▶ PROBLEM REQUIREMENTS
Your task is to repeat the data exactly, every line of it.

▶ INPUT FOR THIS TASK
____________

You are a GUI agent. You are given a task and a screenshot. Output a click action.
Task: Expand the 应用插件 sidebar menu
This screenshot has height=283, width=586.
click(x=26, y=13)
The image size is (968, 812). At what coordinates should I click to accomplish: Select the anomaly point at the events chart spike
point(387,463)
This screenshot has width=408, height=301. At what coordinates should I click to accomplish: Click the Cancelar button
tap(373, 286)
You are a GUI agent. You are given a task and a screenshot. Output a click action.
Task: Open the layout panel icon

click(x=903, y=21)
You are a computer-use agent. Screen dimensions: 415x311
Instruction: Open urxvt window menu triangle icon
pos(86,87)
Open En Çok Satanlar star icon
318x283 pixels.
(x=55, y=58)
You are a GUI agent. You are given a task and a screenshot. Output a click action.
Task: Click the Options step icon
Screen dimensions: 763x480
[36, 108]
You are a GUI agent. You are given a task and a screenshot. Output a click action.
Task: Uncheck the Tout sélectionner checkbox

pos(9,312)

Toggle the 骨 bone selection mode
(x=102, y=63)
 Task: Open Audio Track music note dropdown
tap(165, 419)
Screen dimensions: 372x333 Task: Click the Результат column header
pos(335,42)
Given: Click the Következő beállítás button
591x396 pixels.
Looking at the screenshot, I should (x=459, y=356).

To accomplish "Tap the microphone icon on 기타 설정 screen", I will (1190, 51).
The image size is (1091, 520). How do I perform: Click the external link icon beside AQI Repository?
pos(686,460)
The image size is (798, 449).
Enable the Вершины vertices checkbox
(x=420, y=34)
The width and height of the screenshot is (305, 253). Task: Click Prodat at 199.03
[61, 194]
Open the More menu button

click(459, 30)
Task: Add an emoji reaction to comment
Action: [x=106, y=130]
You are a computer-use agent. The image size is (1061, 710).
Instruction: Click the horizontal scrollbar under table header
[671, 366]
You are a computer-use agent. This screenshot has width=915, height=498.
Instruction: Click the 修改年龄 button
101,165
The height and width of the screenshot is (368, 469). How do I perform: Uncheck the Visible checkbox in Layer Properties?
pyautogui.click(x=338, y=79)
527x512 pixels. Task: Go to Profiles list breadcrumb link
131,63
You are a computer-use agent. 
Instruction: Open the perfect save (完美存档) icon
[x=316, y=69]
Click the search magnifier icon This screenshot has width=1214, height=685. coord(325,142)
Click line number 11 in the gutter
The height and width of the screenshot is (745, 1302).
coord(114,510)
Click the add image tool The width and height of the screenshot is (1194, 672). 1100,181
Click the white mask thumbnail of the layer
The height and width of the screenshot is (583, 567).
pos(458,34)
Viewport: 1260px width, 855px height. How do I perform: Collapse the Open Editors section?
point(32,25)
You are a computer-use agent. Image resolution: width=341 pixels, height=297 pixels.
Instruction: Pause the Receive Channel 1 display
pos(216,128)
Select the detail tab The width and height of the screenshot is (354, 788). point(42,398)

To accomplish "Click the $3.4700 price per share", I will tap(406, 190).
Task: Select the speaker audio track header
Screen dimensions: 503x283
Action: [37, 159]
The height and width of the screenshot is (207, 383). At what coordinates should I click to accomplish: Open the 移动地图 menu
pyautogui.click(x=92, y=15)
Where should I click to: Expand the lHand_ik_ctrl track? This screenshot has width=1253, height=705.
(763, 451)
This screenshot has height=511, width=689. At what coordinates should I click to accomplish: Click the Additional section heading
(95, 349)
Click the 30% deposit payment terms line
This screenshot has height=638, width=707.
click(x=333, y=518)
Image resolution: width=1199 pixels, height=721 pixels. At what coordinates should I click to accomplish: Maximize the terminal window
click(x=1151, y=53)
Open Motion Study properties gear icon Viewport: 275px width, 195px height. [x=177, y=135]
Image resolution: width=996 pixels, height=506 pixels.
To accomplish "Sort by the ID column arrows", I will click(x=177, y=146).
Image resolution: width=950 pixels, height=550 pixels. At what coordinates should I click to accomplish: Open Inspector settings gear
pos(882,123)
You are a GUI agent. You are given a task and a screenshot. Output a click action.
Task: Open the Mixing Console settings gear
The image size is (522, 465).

____________

▶ WRITTEN SOLUTION
You are a GUI agent. You are given a task and a screenshot. Output a click action.
Task: Expand the 应用插件 sidebar menu
This screenshot has height=283, width=586.
click(x=26, y=13)
The image size is (968, 812). At what coordinates should I click to accomplish: Select the anomaly point at the events chart spike
point(387,463)
This screenshot has width=408, height=301. At what coordinates should I click to accomplish: Click the Cancelar button
tap(373, 286)
You are a GUI agent. You are given a task and a screenshot. Output a click action.
Task: Open the layout panel icon

click(x=903, y=21)
You are a computer-use agent. Screen dimensions: 415x311
Instruction: Open urxvt window menu triangle icon
pos(86,87)
Open En Çok Satanlar star icon
318x283 pixels.
(x=55, y=58)
You are a GUI agent. You are given a task and a screenshot. Output a click action.
Task: Click the Options step icon
Screen dimensions: 763x480
[36, 108]
You are a GUI agent. You are given a task and a screenshot. Output a click action.
Task: Uncheck the Tout sélectionner checkbox

pos(9,312)

Toggle the 骨 bone selection mode
(x=102, y=63)
 Task: Open Audio Track music note dropdown
tap(165, 419)
Screen dimensions: 372x333 Task: Click the Результат column header
pos(335,42)
Given: Click the Következő beállítás button
591x396 pixels.
Looking at the screenshot, I should (x=459, y=356).

To accomplish "Tap the microphone icon on 기타 설정 screen", I will (1190, 51).
The image size is (1091, 520). How do I perform: Click the external link icon beside AQI Repository?
pos(686,460)
The image size is (798, 449).
Enable the Вершины vertices checkbox
(x=420, y=34)
The width and height of the screenshot is (305, 253). Task: Click Prodat at 199.03
[61, 194]
Open the More menu button

click(459, 30)
Task: Add an emoji reaction to comment
Action: [x=106, y=130]
You are a computer-use agent. The image size is (1061, 710).
Instruction: Click the horizontal scrollbar under table header
[671, 366]
You are a computer-use agent. This screenshot has width=915, height=498.
Instruction: Click the 修改年龄 button
101,165
The height and width of the screenshot is (368, 469). How do I perform: Uncheck the Visible checkbox in Layer Properties?
pyautogui.click(x=338, y=79)
527x512 pixels. Task: Go to Profiles list breadcrumb link
131,63
You are a computer-use agent. 
Instruction: Open the perfect save (完美存档) icon
[x=316, y=69]
Click the search magnifier icon This screenshot has width=1214, height=685. coord(325,142)
Click line number 11 in the gutter
The height and width of the screenshot is (745, 1302).
coord(114,510)
Click the add image tool The width and height of the screenshot is (1194, 672). 1100,181
Click the white mask thumbnail of the layer
The height and width of the screenshot is (583, 567).
pos(458,34)
Viewport: 1260px width, 855px height. How do I perform: Collapse the Open Editors section?
point(32,25)
You are a computer-use agent. Image resolution: width=341 pixels, height=297 pixels.
Instruction: Pause the Receive Channel 1 display
pos(216,128)
Select the detail tab The width and height of the screenshot is (354, 788). point(42,398)

To accomplish "Click the $3.4700 price per share", I will tap(406, 190).
Task: Select the speaker audio track header
Screen dimensions: 503x283
Action: [37, 159]
The height and width of the screenshot is (207, 383). At what coordinates should I click to accomplish: Open the 移动地图 menu
pyautogui.click(x=92, y=15)
Where should I click to: Expand the lHand_ik_ctrl track? This screenshot has width=1253, height=705.
(763, 451)
This screenshot has height=511, width=689. At what coordinates should I click to accomplish: Click the Additional section heading
(95, 349)
Click the 30% deposit payment terms line
This screenshot has height=638, width=707.
click(x=333, y=518)
Image resolution: width=1199 pixels, height=721 pixels. At what coordinates should I click to accomplish: Maximize the terminal window
click(x=1151, y=53)
Open Motion Study properties gear icon Viewport: 275px width, 195px height. [x=177, y=135]
Image resolution: width=996 pixels, height=506 pixels.
To accomplish "Sort by the ID column arrows", I will click(x=177, y=146).
Image resolution: width=950 pixels, height=550 pixels. At what coordinates should I click to accomplish: Open Inspector settings gear
pos(882,123)
You are a GUI agent. You are given a task and a screenshot. Output a click action.
Task: Open the Mixing Console settings gear
The image size is (522, 465).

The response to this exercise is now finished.